Kita adalah hamba yang sedang menuju Allah. Tak sempurna, bagaimana mungkin kita bisa mencuri kesempurnaan milik-Nya? Menandingi-Nya pun mustahil. Maka tugas kita adalah berbenah. Terus memperbaiki diri. Termasuk, keputusan berhijab syar'i bukan karena kita sudah baik. Justru karena kita merasa belum baik, hijab tersebut adalah permulaan dalam menyempurnakan taat. Langkah besar untuk menjemput kebaikan yang lain.

Prasangka orang? Selamanya akan tetap ada. Mari kembali pada zaman Nabi, di mana Rasulullah yang diutus oleh Allah sebagai penyeru kebaikan dan kebenaran di muka bumi, tetapi tetap dihujani prasangka buruk. Difitnah dengan keji, dianiaya oleh kaumnya sendiri.

Jauh sebelum kita melewati tahap hijrah ini, Rasulullah telah lebih dulu melaluinya. Barangkali apa yang kita lalui hari ini, belumlah seberapa jika dibandingkan perjuangan Rasulullah.

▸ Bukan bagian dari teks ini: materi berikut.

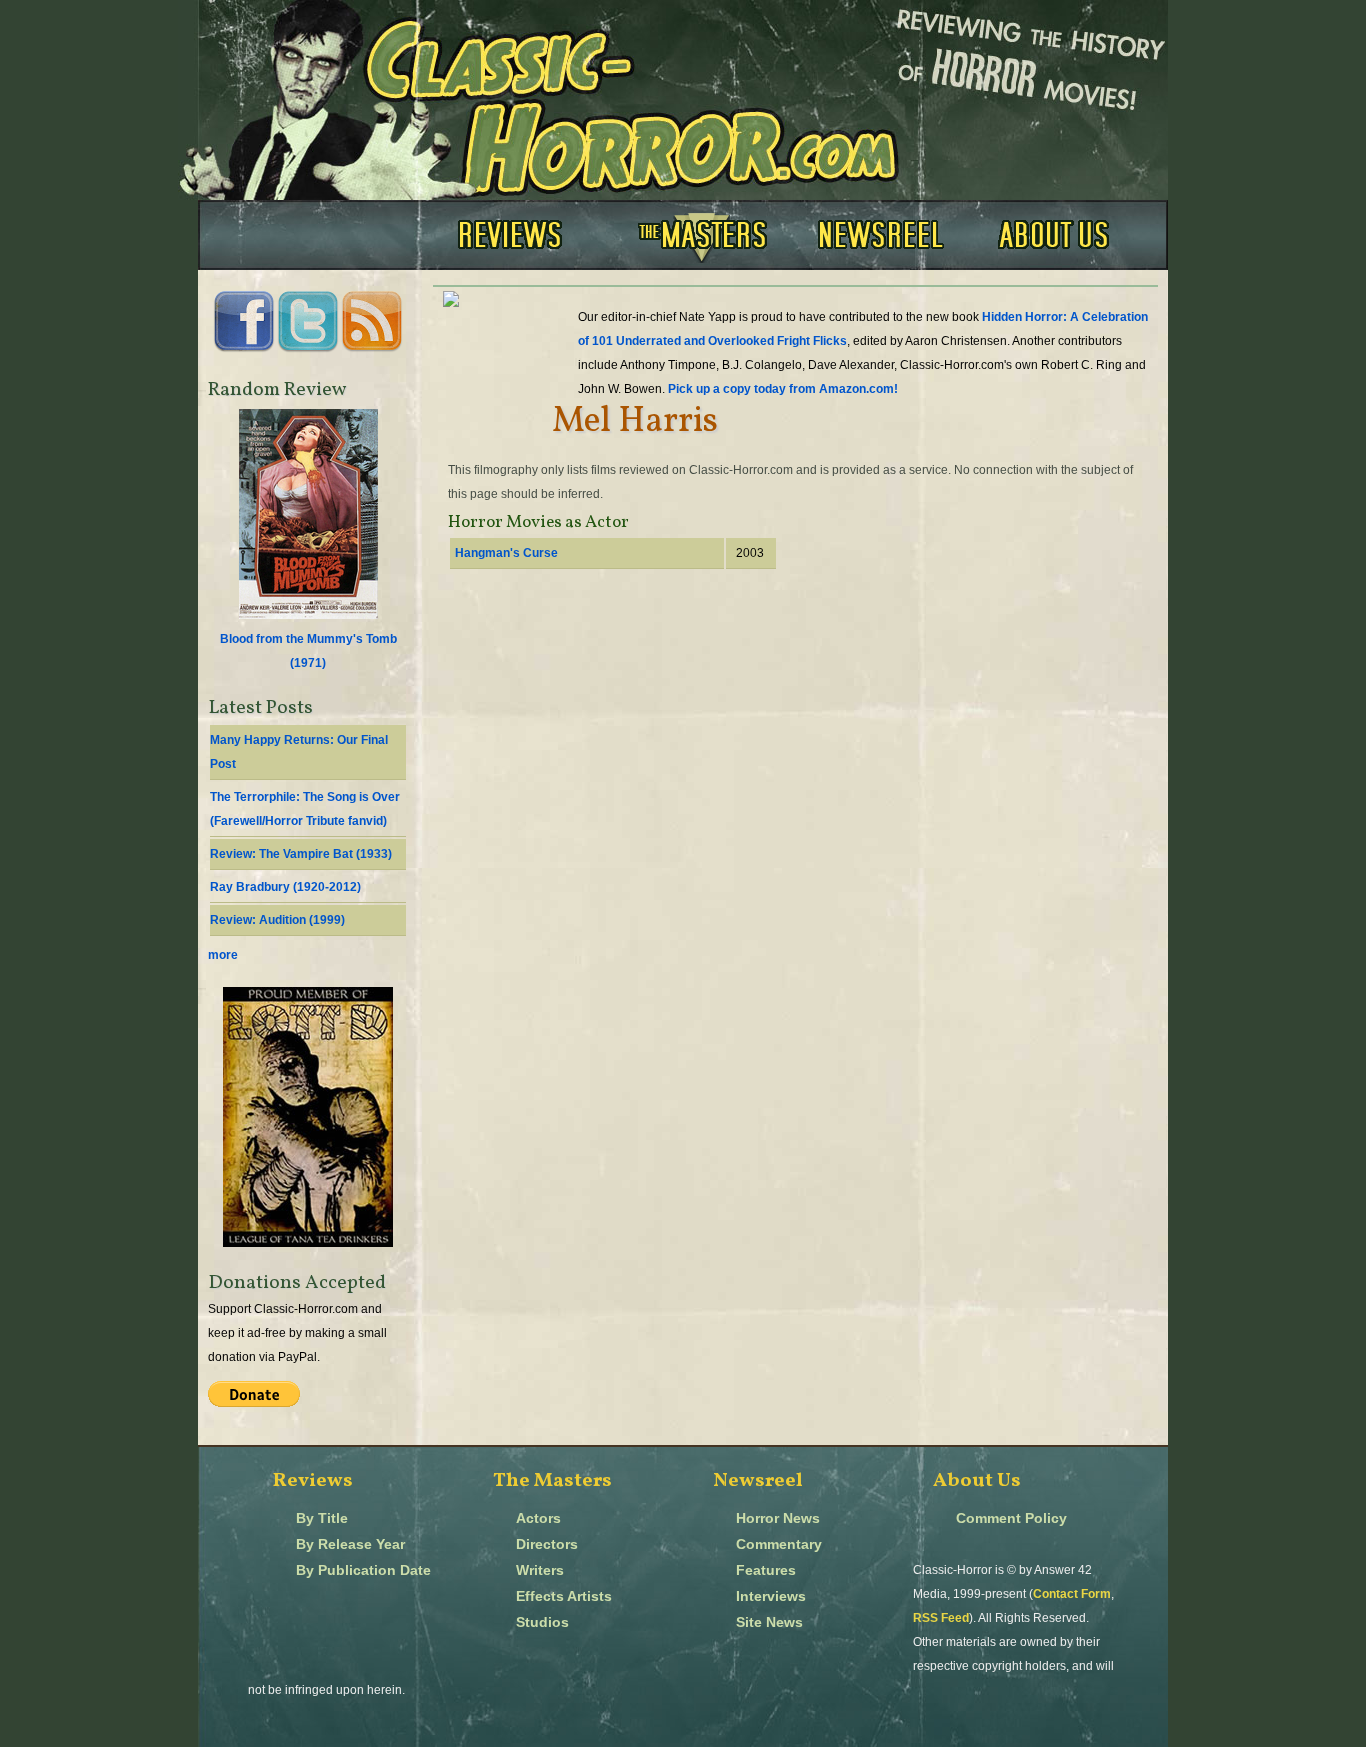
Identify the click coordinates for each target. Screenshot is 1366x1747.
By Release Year (350, 1544)
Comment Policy (1011, 1518)
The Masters (552, 1481)
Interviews (771, 1596)
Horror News (778, 1518)
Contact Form (1072, 1594)
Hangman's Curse (506, 553)
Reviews (313, 1481)
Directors (547, 1544)
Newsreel (758, 1481)
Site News (769, 1622)
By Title (322, 1518)
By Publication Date (363, 1570)
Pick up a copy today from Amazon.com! (783, 389)
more (223, 955)
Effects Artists (564, 1596)
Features (766, 1570)
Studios (542, 1622)
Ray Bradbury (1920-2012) (285, 887)
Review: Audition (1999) (277, 920)
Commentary (779, 1544)
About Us (977, 1481)
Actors (538, 1518)
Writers (540, 1570)
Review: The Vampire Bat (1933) (301, 854)
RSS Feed (941, 1618)
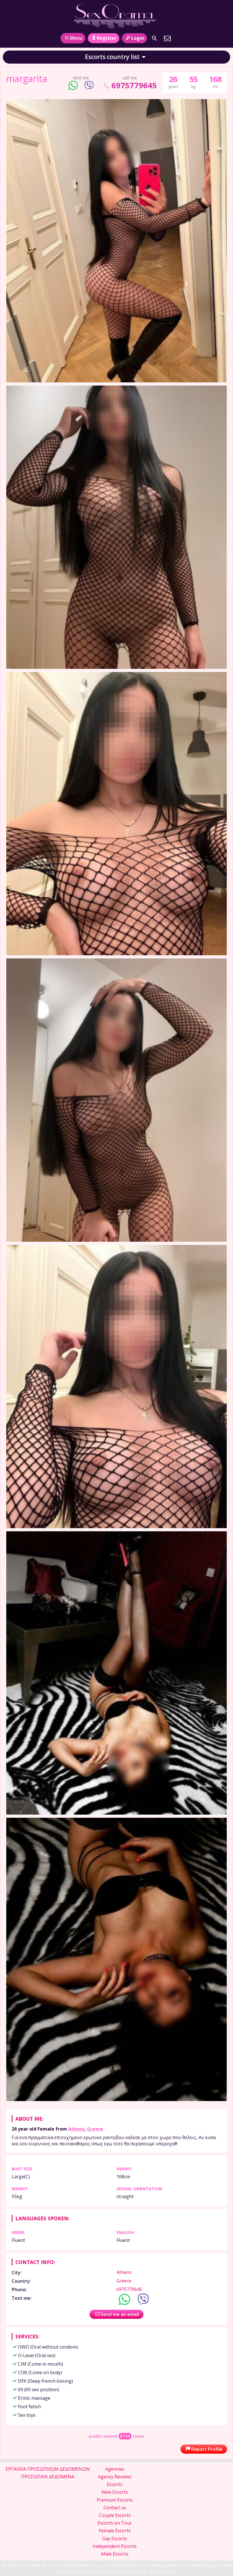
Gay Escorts (114, 2538)
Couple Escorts (115, 2515)
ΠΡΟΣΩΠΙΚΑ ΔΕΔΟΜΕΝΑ (47, 2477)
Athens (76, 2129)
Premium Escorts (115, 2500)
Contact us (114, 2507)
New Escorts (114, 2492)
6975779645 (134, 85)
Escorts (114, 2484)
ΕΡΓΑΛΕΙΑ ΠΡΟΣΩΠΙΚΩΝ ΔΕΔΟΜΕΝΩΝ (48, 2469)
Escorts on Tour (114, 2523)
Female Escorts (115, 2530)
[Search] (154, 38)
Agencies (114, 2469)
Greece (95, 2129)
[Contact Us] (167, 38)
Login (137, 38)
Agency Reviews (115, 2477)
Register (106, 38)
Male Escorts (114, 2554)
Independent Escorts (115, 2546)
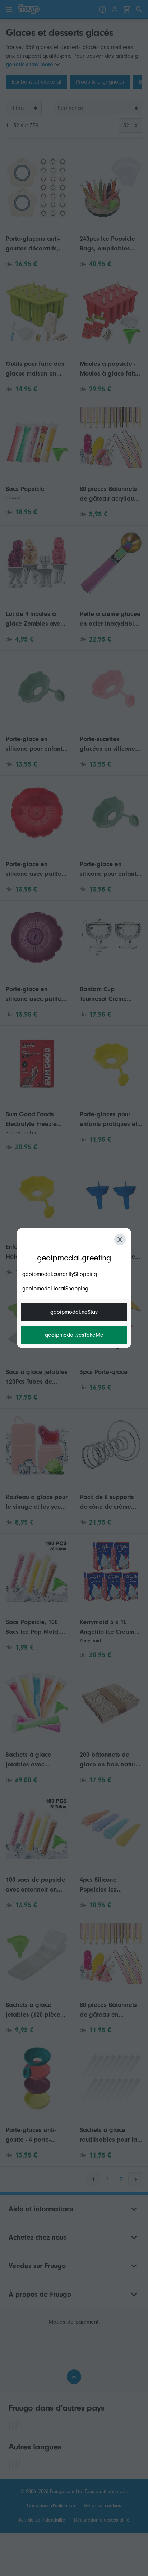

Malu sudah tentu, siapa lah kita? Hamba yang sebelum berhijrah bahkan telah berkubang dosa. Maka semoga kesulitan dan prasangka yang terarah padamu, tak cukup untuk membuatmu mundur teratur. Sebab niatmu adalah Allah. Landasan tiap langkah yang terayun, orientasinya adalah Allah. Maka rasa sakit itu pun akan dikembalikan pada Allah.

Self reminder dari apapun yang kutulis, ini juga sebagai pengingat bagi diri sendiri.

Setidaknya muslimah, kita tidak menjadi wadah yang bolong. Ada amaliah yang berjalan, tetapi pahalanya mengalir keluar tersebab kewajiban yang belum sempurna ditegakkan. Setidaknya upaya dalam menjaga diri juga menyelamatkan mereka yaitu pandangan lelaki ajnabi yang tak halal dan jelas mengundang dosa.

Setidaknya, kita berusaha untuk terus mendekat. Menyempurnakan kewajiban. Bahkan setelah sempurnanya hijab yang dikenakan. Kita juga tak berhenti di situ. Masih banyak kebaikan yang harus ditunaikan.

Jika usai meniti tarbiyah, maka ada tugas dakwah yang harus diemban pada pundak.

Karena itu kita tak berhenti hanya pada satu kebaikan saja. Melainkan untuk berjuta kebaikan lainnya. Semoga kebaikan yang menghampirimu atau pun yang menghampiriku tak berhenti pada diri sendiri, melainkan sampai pula pada orang lain. Aamiin insyaa Allah.

Barang siapa mengerjakan amal shaleh, baik laki-laki maupun perempuan dalam keadaan beriman, maka sesungguhnya akan Kami berikan kepadanya kehidupan yang baik, dan sesungguhnya akan Kami beri balasan kepada mereka dengan pahala yang lebih baik dari apa yang telah mereka kerjakan. (Surah An-Nahl 16/:97)

Tulisan ini barangkali belum mencakup keseluruhan makna yang ingin kusampaikan, tetapi setidaknya secuil dari itu telah tersampaikan. Untukmu pun untukku, tetap istiqomah kendati tak mudah. Seperti janji-Nya, bersama kesulitan ada kemudahan.


*******x*******

Terkhusus untuk teman-teman yang Allah hadirkan dan membersamai hijrah ini. Syukran.